The Treasury Department’s Office of Foreign Assets Control (OFAC) took action last Monday, November 8, 2021, and sanctioned a Latvia-based exchange, Chatex, its associated support network, and two ransomware operators for facilitating financial transactions for ransomware actors. In total, OFAC designated Chatex and 57 cryptocurrency addresses (associated with digital wallets) as Specially Designated Nationals (SDNs). OFAC took this action pursuant to Executive Order 13694, issued in 2015, which provides broad sanctions authority to address the national security threat posed by malicious cyber-actors outside the United States.
It is clear that the designations were part of the Biden Administration’s response to counter ransomware attacks and criminal actors’ “abuse of the virtual currency ecosystem to launder ransom payments.” The Treasury Department stated that it will use “all available authorities to disrupt malicious cyber actors, block ill-gotten criminal proceeds, and deter additional actions against the American people” (see here). The Treasury Department recently updated its guidance on the risks companies face for playing a part in ransomware payments (see here).
While the designation of Chatex and the other cryptocurrency addresses are itself significant, what is interesting is that these designations appear to be the first time NFTs have been publicly impacted as “blocked property” – as one of the designated cryptocurrency addresses owns non-fungible tokens (NFTs). Because U.S. persons are essentially prohibited from transacting with the individuals and entities associated with the designated cryptocurrency addresses, dealing in those NFTs is prohibited for U.S. persons as well.
Background
We have seen a steady rise of ransomware attacks, including “supply chain attacks,” which have been targeting and impacting a range of industries in the United States.

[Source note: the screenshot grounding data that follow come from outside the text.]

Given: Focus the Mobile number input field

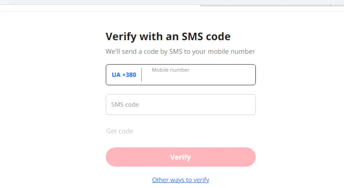Looking at the screenshot, I should click(198, 75).

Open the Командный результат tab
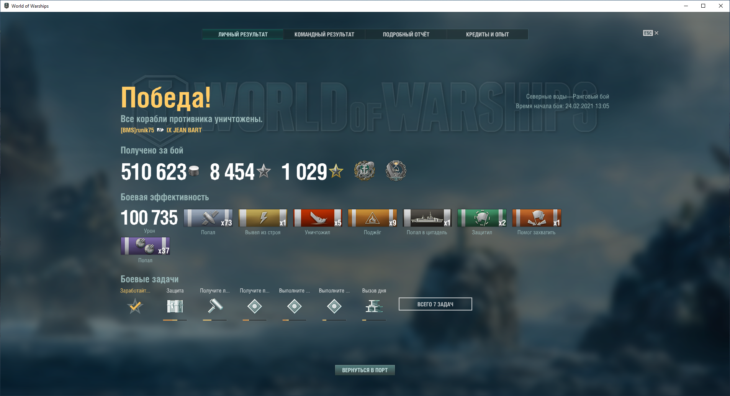[x=324, y=35]
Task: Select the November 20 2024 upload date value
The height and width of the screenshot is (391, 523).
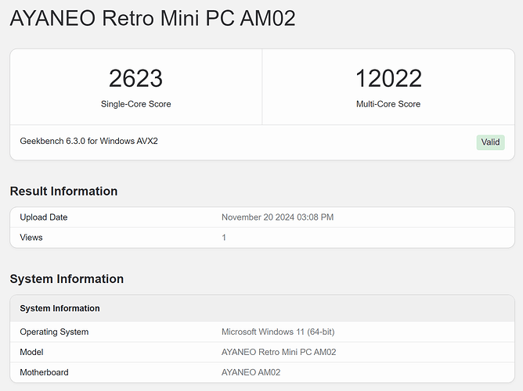Action: tap(277, 217)
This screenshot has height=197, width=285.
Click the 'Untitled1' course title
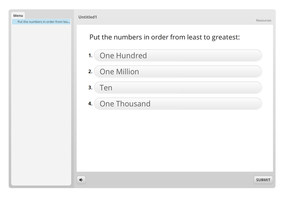click(88, 17)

OFAC’s designation of Chatex and other cryptocurrency addresses are related to its direct ties with SUEX – a cryptocurrency exchange that laundered money to ransomware attackers (see our post here). According to OFAC, Chatex provided material support to SUEX, which was the basis for Chatex’s designation. Apparently, one of the co-founders of SUEX established Chatex.
According to reports, certain designated crypto addresses associated with Chatex held 42 NFTs worth approximately $531,600. The account at issue collected varied NFTs, including “digital magazine covers, superhero figures, digital land parcels and relatively little-known digital art collections.” Four of the 42 NFTs were created by the account itself. Aside from NFTs, the sanctioned wallets also own a range of cryptoassets, including virtual currency and ERC-20 tokens. The account had a profile on the NFT platform Opensea, which commented that it blocks addresses on the sanctions list from buying, selling or transferring items on OpenSea.

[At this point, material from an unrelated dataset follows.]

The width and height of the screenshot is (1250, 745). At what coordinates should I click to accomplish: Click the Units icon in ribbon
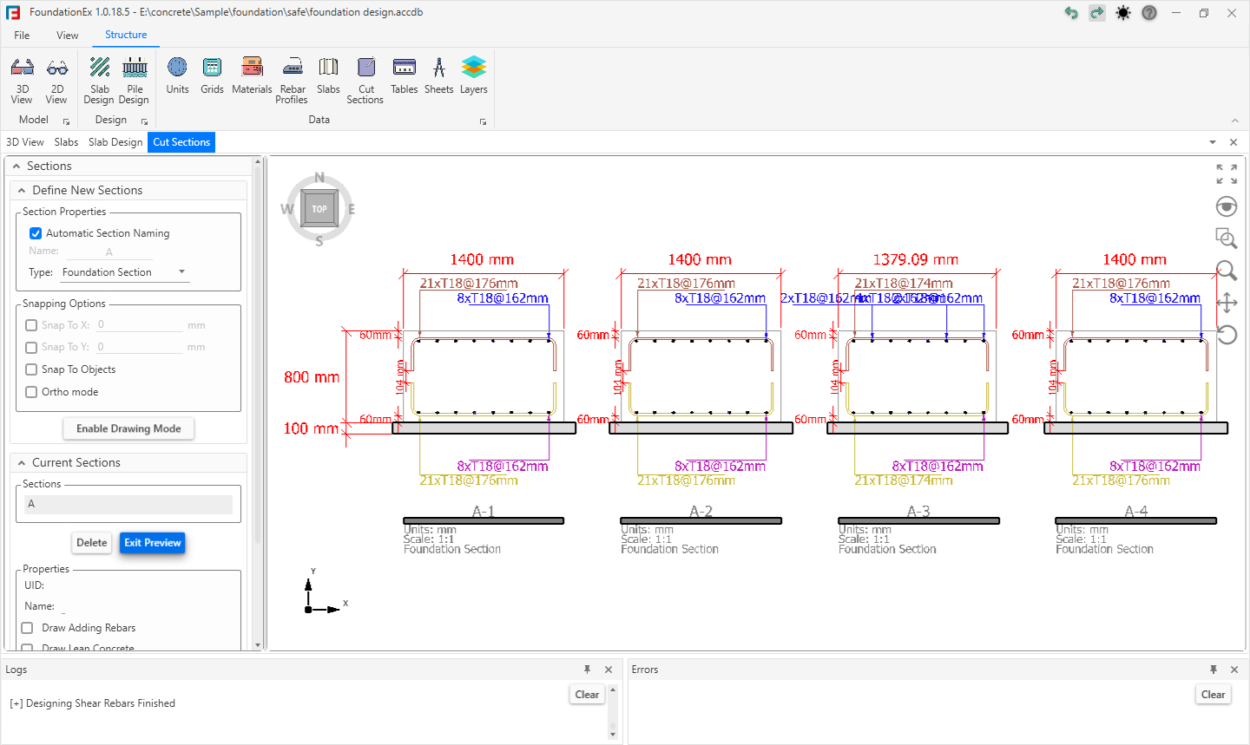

Additionally, OFAC designated two ransomware operators (Yevgeniy Igorevich Polyanin and Yaroslav Vasinskyi) for their role in the ransomware attacks on a Miami-based software company, Kaseya, earlier this year. According to reports, sanctioned addresses associated with these two individuals have received more than $18 million in cryptocurrencies.
The recent designations are notable because it represents the second time that a cryptocurrency exchange has been designated and the eighth time OFAC has designated cryptocurrency addresses. Although the designations of SUEX and now Chatex do not directly impact broader cryptocurrency exchanges, it does show that OFAC has ramped up its enforcement efforts to combat ransomware payments that are happening via cryptocurrency – through designations that may essentially cut them off from the U.S. market. Companies in the cryptocurrency business should take the designations and OFAC’s guidance as a warning and ensure that they are screening transactions appropriately and not facilitating payments to bad actors.
Key Takeaways
- Increased Enforcement – What is clear from these recent designations coupled with the DOJ’s creation of a National Cryptocurrency Enforcement Team (NCET) (see here) and OFAC’s advisory on the risks companies face for playing a part in ransomware payments, enforcement related to malicious cyber activities involving cryptocurrency and digital assets will ramp up. In the upcoming months, we expect to see additional designations as well as indictments by the DOJ (see here).
- Compliance is Key – Last month, OFAC published more targeted guidance for digital asset companies related to compliance with sanctions and best practices for mitigating risks (see our post here). This guidance is helpful because it provides important insight into what OFAC expects from companies’ compliance programs. At a minimum, it is critical for companies to have internal controls in place to screen transactions to ensure that no designated cryptocurrency addresses or assets owned by those sanctioned parties are involved. If a company does identify violations, OFAC considers the existing of a robust compliance program as a mitigating factor when assessing penalties.
- NFTs – The existing regulatory landscape is not necessarily designed for the rapidly changing digital asset environment – it often appears that the law is ten (or 100) steps behind technology. There are a number of unique legal considerations for NFT owners and creators, including securities laws, anti-money laundering and sanctions, IP considerations, and licensing issues, among others. The key is to develop a holistic legal and compliance strategy early on, so you can integrate it into your business from the onset. We will continue to update on emerging regulatory issues impacting NFTs as they evolve.